— START OF Page extract —

Last month we started discussing non-blocking communication (get it?). We covered the basic non-blocking (or immediate) send and receive functions - all of which start a communication - and touched on their various flavors. We also discussed the TEST and WAIT functions, and how they are used to complete communications.

Recall that previous articles have only covered standard communication (sometimes called "blocking" communication, even though the functions may not always block!): functions that will not return until MPI guarantees that the buffer can be [re-]used. Using non-blocking communications effectively allows the separation of communication initiation and completion, and allows for the possibility of communication and computation overlap.

This month, we'll talk more about non-blocking methods and benefits, and fuel the fire with some more examples about how and why they can be useful to your MPI application. And remember, latency is like a good speech; the shorter, the better.

Persistent Sends and Receives

Another form of non-blocking communication is MPI's persistent messages. Persistent communication offers a slight optimization to applications that repeatedly send or receive a buffer with the same message signature. In such cases, the use of persistent communication can reduce overall latency.

The rationale is to pass all the arguments (buffer, count, datatype, tag, source/destination, and communicator) and perform the setup required for the communication only once. Then, in each iteration of the application, simply say "go" on the previously-setup operation and let the communication commence. For example:

**Listing 1:** Simple peristence
1 MPI_Status status; 2 MPI_Request req; 3 MPI_Send_init(buf, count, dtype, dest, tag, comm, &req); 4 while (looping) { 5 MPI_Start(&req); 6 do_work(); 7 MPI_Wait(&req, &status); 8 } 9 MPI_Cancel(&req);

Listing 1: Simple peristence

1 MPI_Status status;
2 MPI_Request req;
3 MPI_Send_init(buf, count, dtype, dest, tag, comm, &req);
4 while (looping) {
5     MPI_Start(&req);
6     do_work();
7     MPI_Wait(&req, &status);
8 }
9 MPI_Cancel(&req);

The MPI_SEND_INIT function creates a request and sets up the communication. Its signature is identical to MPI_ISEND (all the normal sending parameters and the address of an MPI_Request to fill). The MPI_START function actually starts the communication operation. The send is a non-blocking operation and therefore must be finished with a TEST or WAIT operation. During the next iteration, there is no need to invoke MPI_SEND_INIT again - we simply START and WAIT the request. After the loop has completed, it is proper to MPI_CANCEL a persistent request. This command tells MPI that the application will not use that request again - it is safe to destroy and free all associated resources.

— END OF Page extract —

### Exercises to complete
• a. In the MPI passage, list every argument that the sentence beginning "The rationale is to pass all the arguments" names in parentheses.
• b. According to the MPI passage, which function has a signature identical to that of MPI_SEND_INIT?
The rows that follow are separate material and are unrelated to the MPI passage.

— START OF Information provided —

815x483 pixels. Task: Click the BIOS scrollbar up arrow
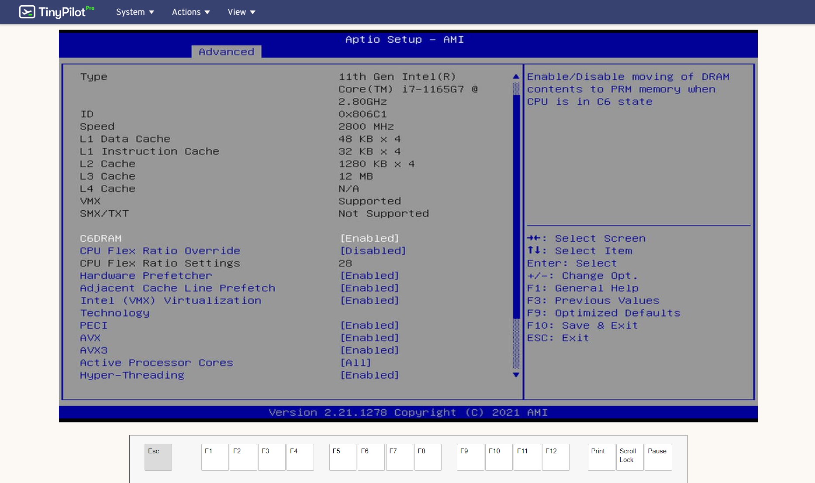pos(516,76)
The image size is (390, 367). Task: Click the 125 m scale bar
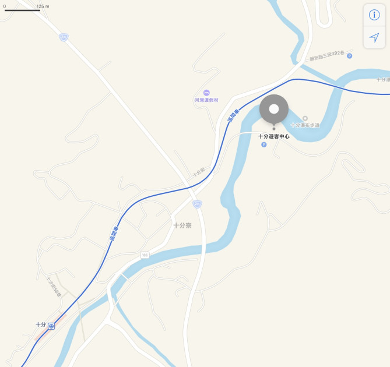point(22,10)
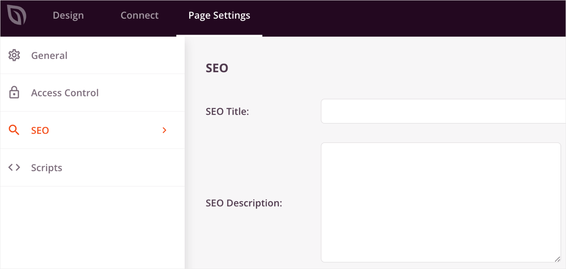This screenshot has height=269, width=566.
Task: Click the padlock icon for Access Control
Action: coord(14,92)
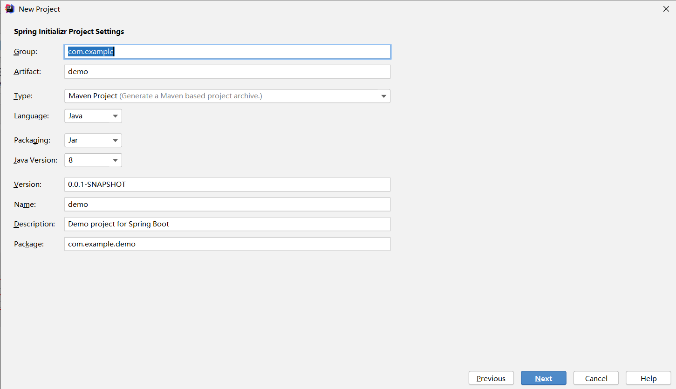Click the Name input field
676x389 pixels.
click(227, 204)
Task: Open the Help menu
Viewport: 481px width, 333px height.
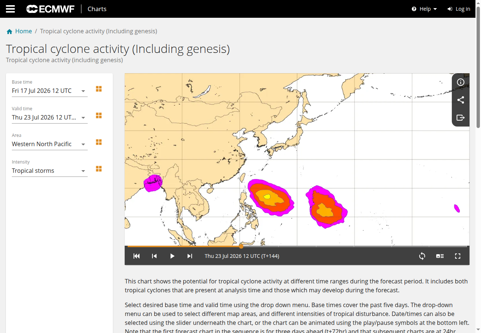Action: [424, 9]
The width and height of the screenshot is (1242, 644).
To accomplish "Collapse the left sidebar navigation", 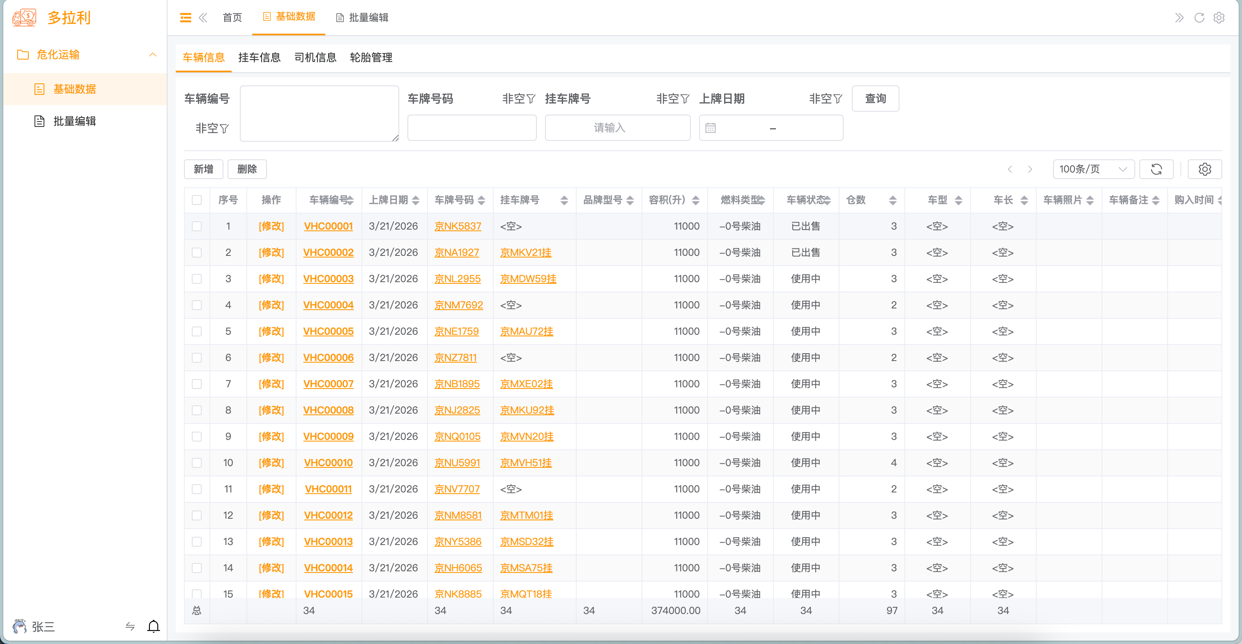I will [185, 17].
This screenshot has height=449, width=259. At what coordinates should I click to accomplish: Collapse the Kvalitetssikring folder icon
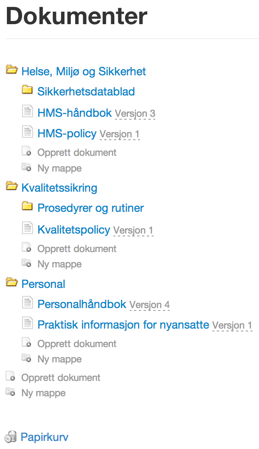point(12,186)
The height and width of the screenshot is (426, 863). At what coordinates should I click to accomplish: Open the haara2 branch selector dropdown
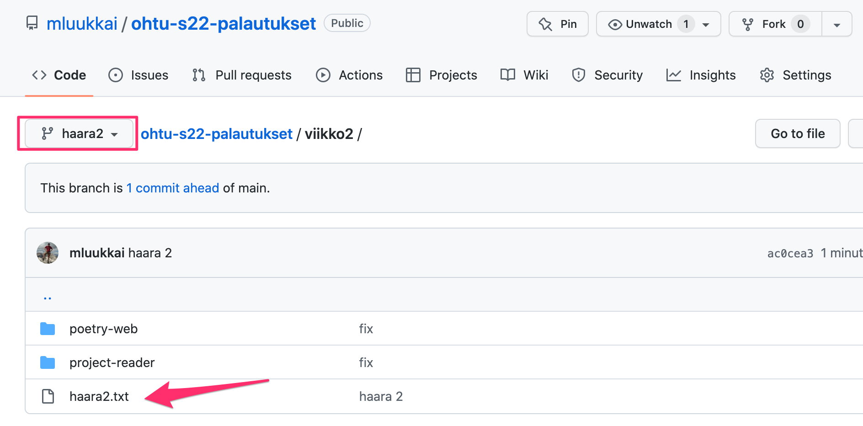[80, 133]
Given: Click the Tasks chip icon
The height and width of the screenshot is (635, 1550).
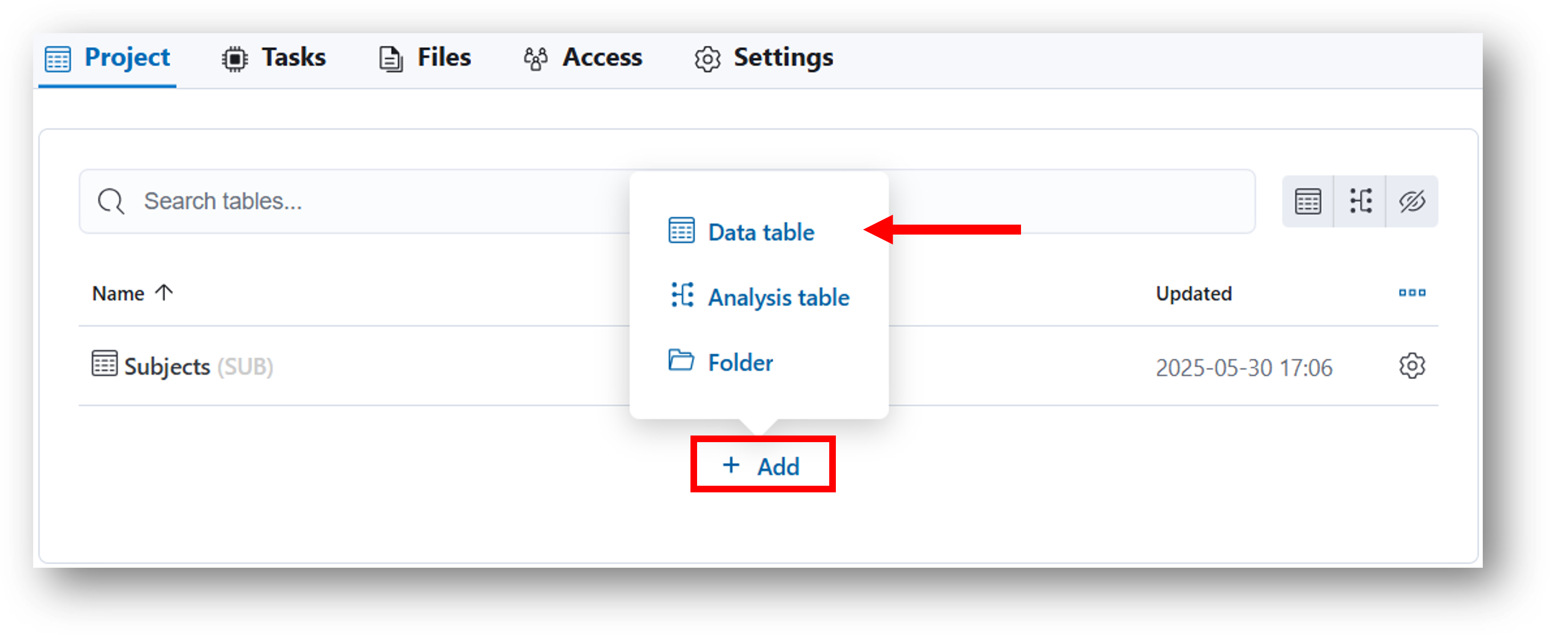Looking at the screenshot, I should [235, 59].
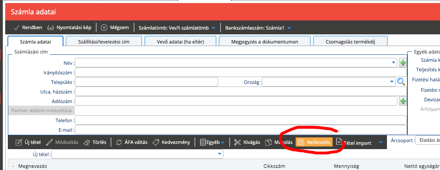440x170 pixels.
Task: Switch VAT with ÁFA váltás
Action: pos(131,142)
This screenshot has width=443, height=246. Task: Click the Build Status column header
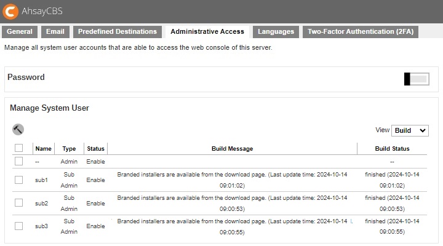tap(392, 149)
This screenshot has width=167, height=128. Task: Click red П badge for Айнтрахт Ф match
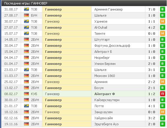(162, 94)
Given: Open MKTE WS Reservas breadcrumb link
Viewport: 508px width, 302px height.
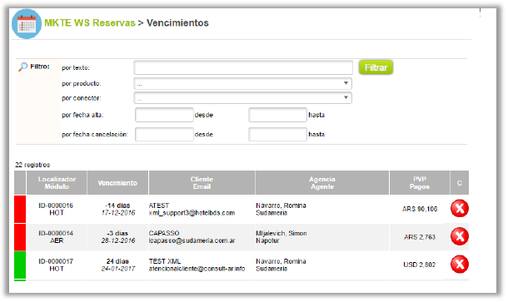Looking at the screenshot, I should [90, 23].
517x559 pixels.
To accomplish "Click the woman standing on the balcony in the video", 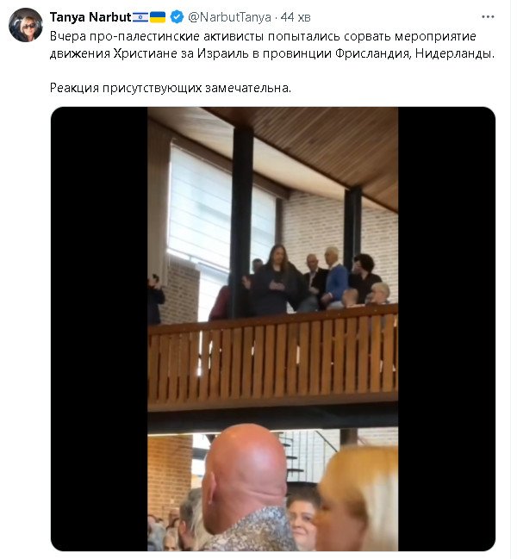I will 275,280.
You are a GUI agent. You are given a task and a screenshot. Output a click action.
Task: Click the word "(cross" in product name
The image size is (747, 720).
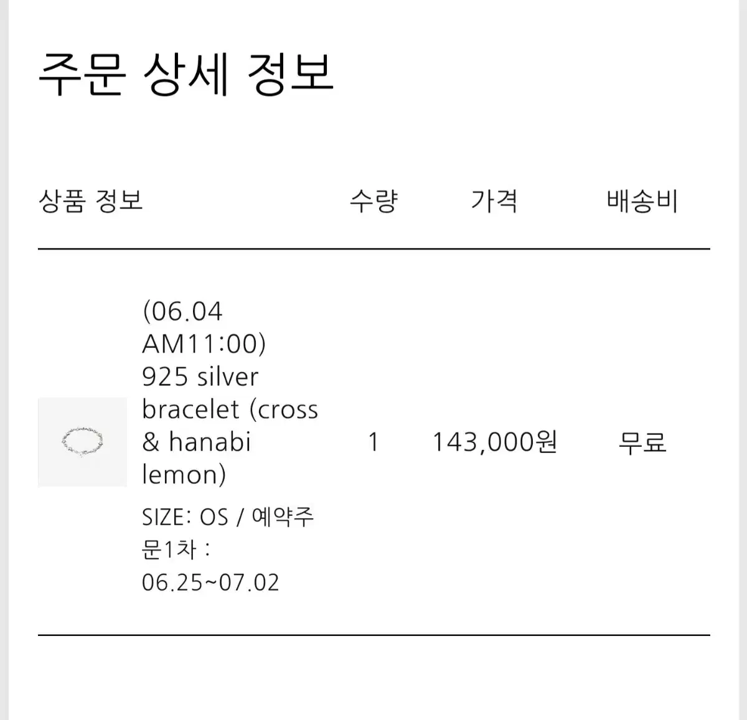coord(284,409)
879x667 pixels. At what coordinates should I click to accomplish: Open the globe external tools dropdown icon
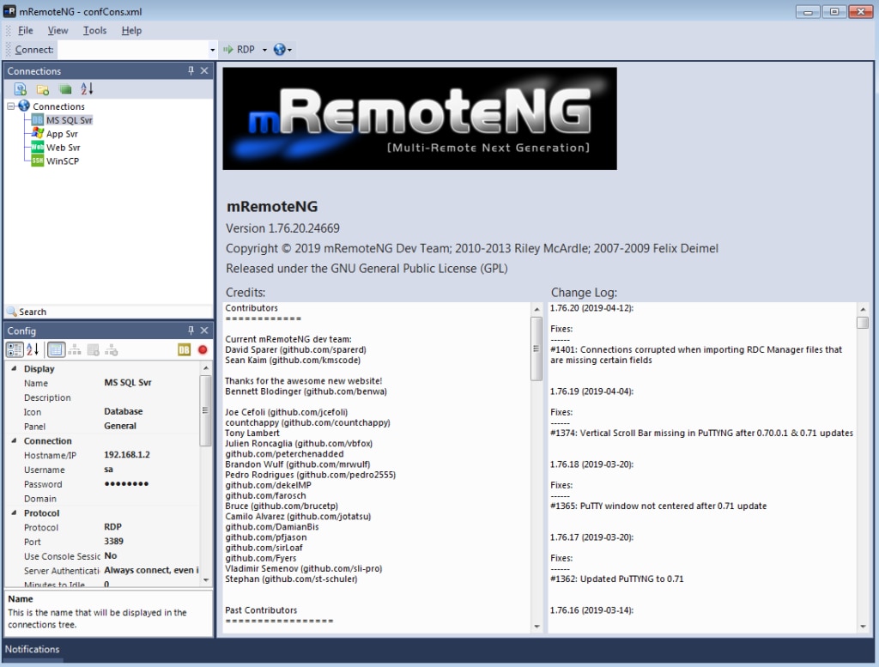282,49
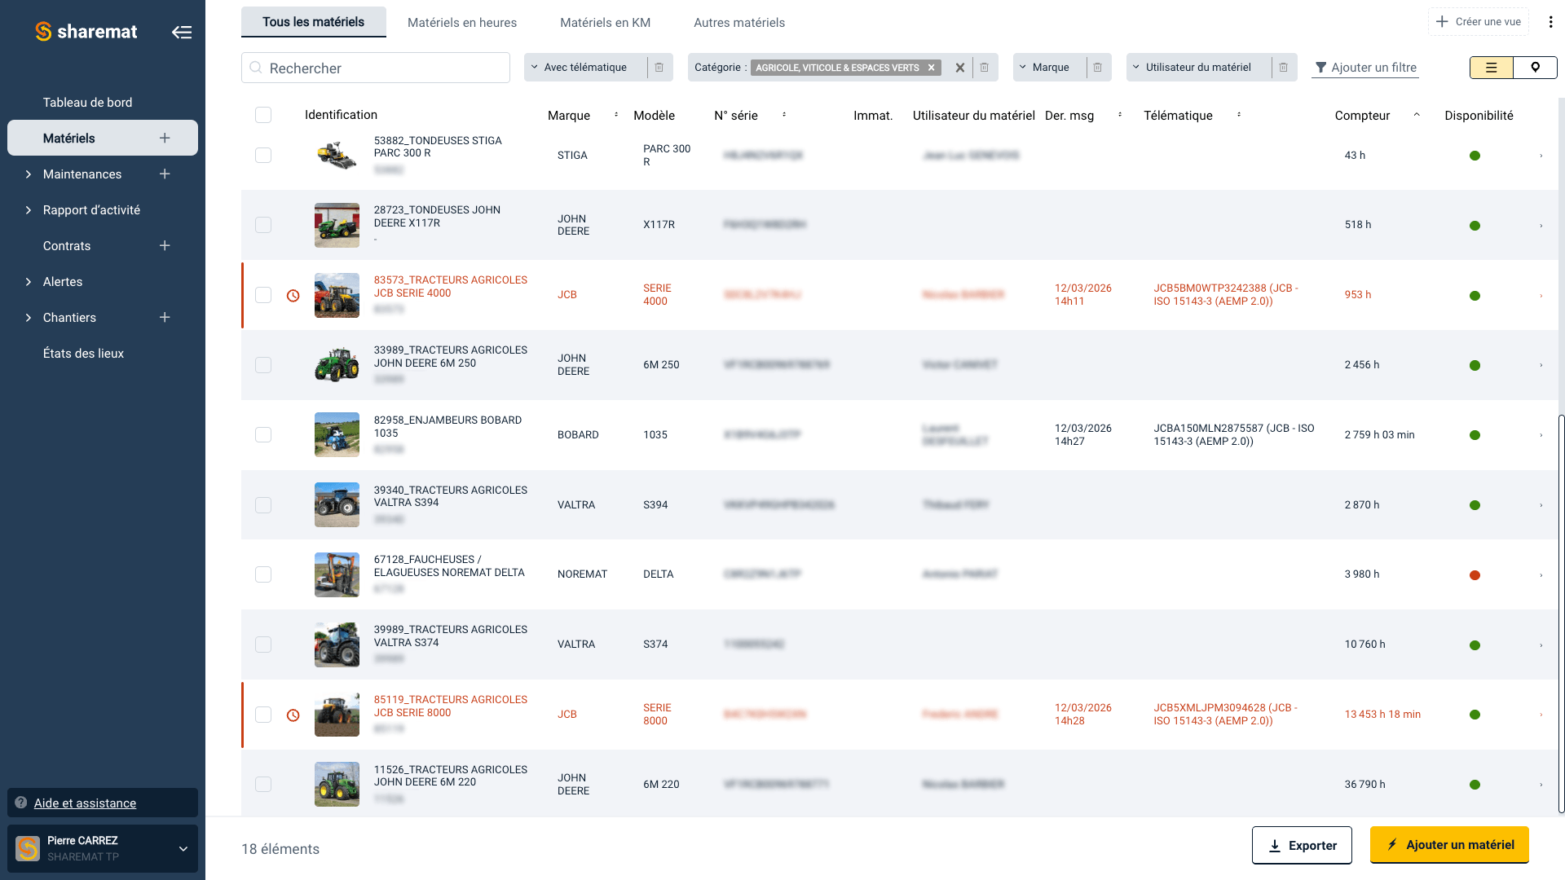Open the Alertes menu item
The image size is (1565, 880).
[62, 281]
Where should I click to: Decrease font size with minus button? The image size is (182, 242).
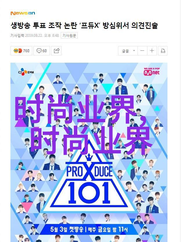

— END OF Information provided —

### Solutions by task
• a. buffer, count, datatype, tag, source/destination, communicator

• b. MPI_ISEND